Just now, the leaders also mentioned long-term investment and patient capital. We believe that wealth management funds are long-term money, with the characteristics of "long-term money and long-term investment". But now we have not achieved "long money and long investment", and the biggest reason is due to the drawdown. The drawdown is related to two major factors of the customer itself: first, it is possible to overestimate its own risk tolerance; The second is that your judgment of the expected income is inaccurate, and the superposition of the two will cause very poor results.
In the process of asset allocation, I think there are three concepts that are more important: first, there must be a real allocation concept, not simply focusing on equity, otherwise the drawdown will be large; the second is to do a good job in the layout of real investor education and investor infrastructure; The third is the necessity of low-beta products and diversified investment.
For any emerging market, high volatility is a natural attribute, and "short bulls and long bears" are also natural attributes.

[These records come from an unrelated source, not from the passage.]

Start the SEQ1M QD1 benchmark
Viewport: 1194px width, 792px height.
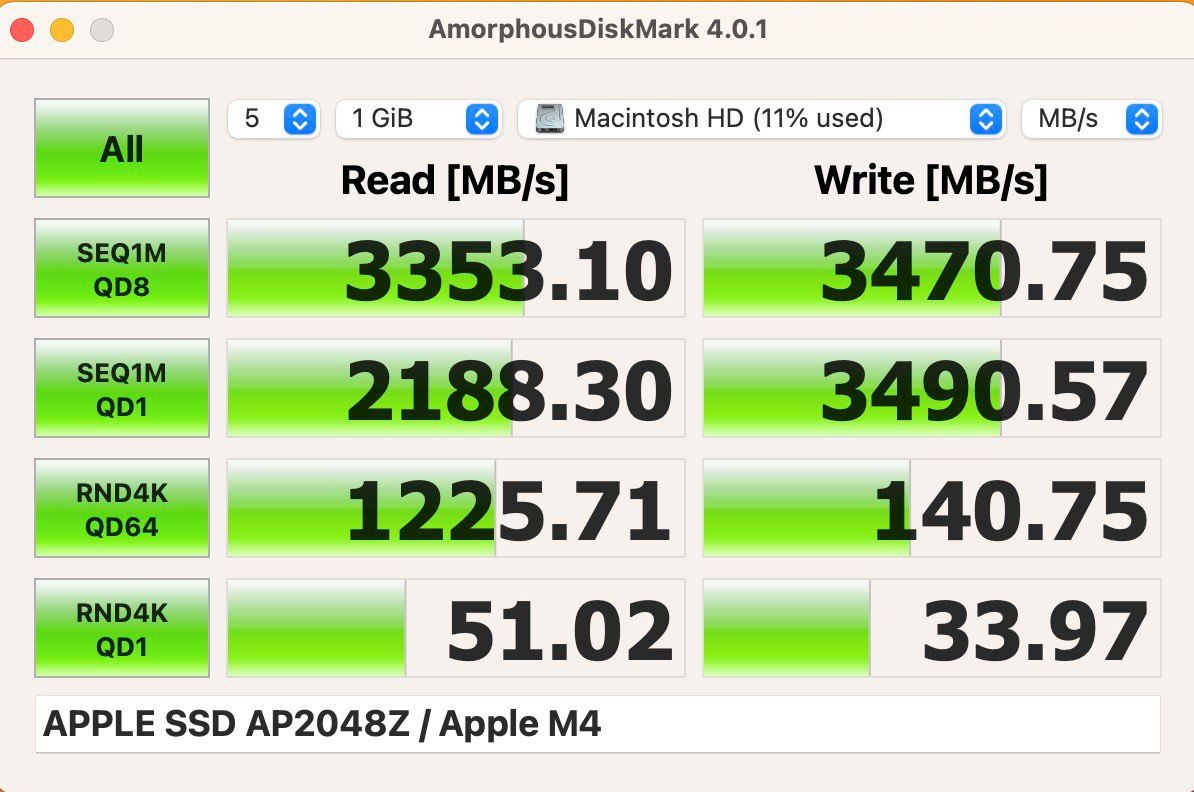tap(122, 388)
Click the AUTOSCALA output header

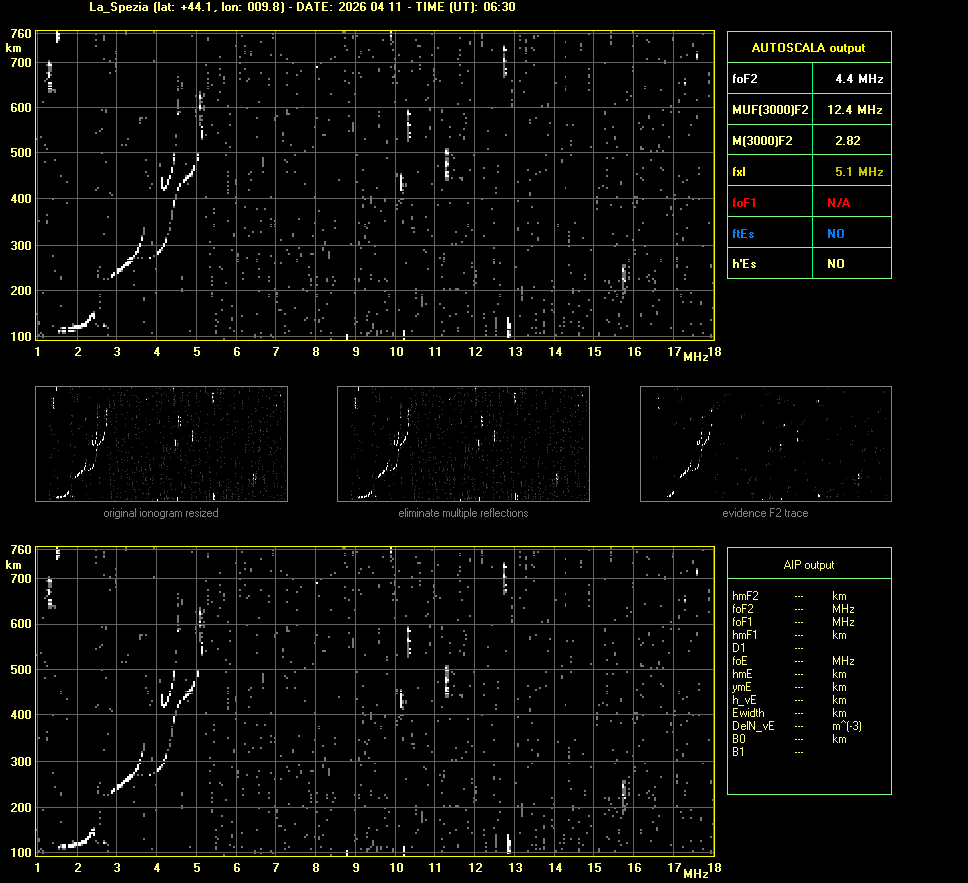[808, 47]
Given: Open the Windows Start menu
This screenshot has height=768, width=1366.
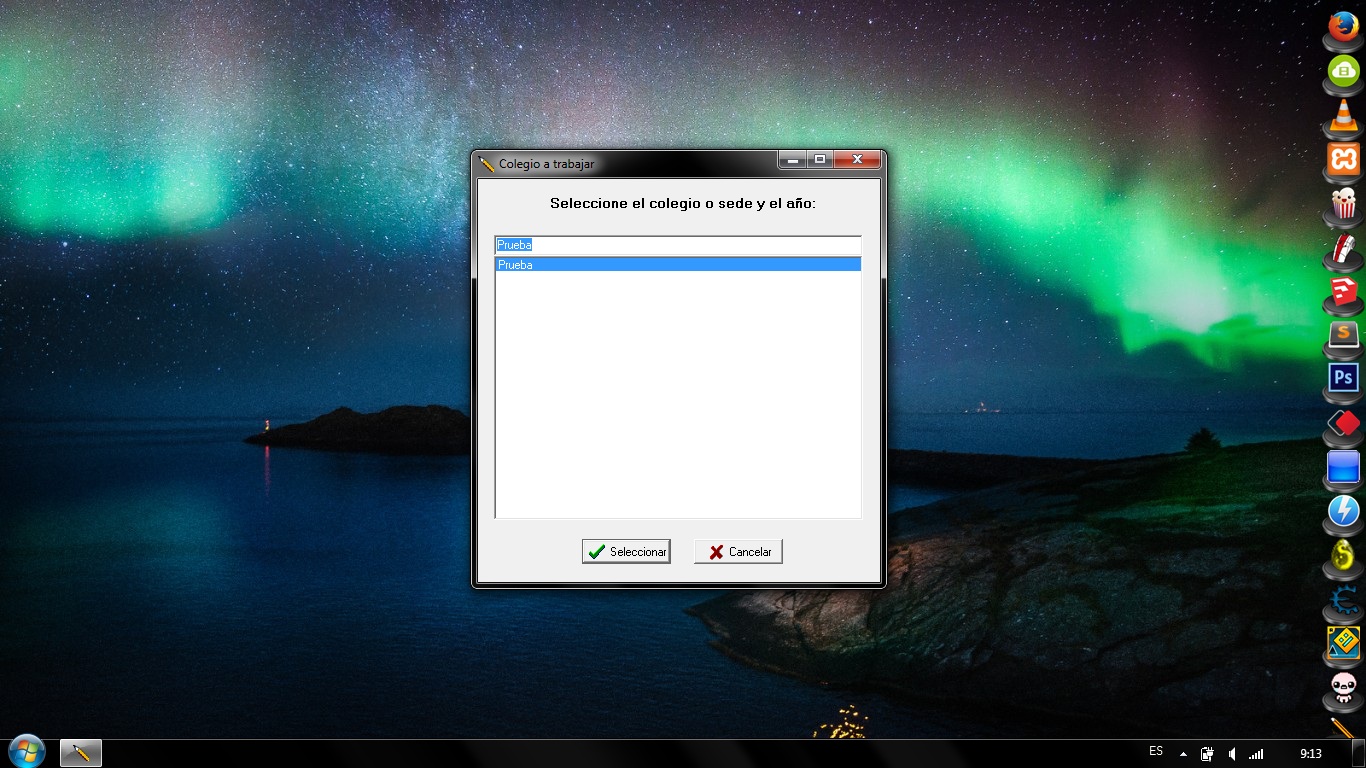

When it comes to the risk management and allocation of retail customers, I think it is not enough to only allocate rights and interests, but to have corresponding supplementary allocation, and the more important thing is fixed income. From the perspective of global retail asset allocation, fixed income accounts for the majority or even the vast majority.
In terms of investor education, it is important for investors to know about themselves rather than about the product. The most important thing for self-perception is to know where your true risk tolerance is, and configure it according to the corresponding tolerance. I am afraid that my own risk tolerance is very low, but I feel that I can bear a high risk, which is an important source of relatively large losses. At the same time, to establish the right expectations, many people want to get a 10% return without risk, which is not possible.
In addition, within the scope of regulatory requirements, quantitative investment can still play an important role in the capital market and allocation, and bring investors investment returns through the diversification of strategies.
Finally, I would like to thank China Fund News again for the invitation. In the past ten years, China Fund News has made brilliant achievements, and I hope to speak more for the development of the fund industry and securities industry in the future, and bring more enlightenment to investors to improve their awareness.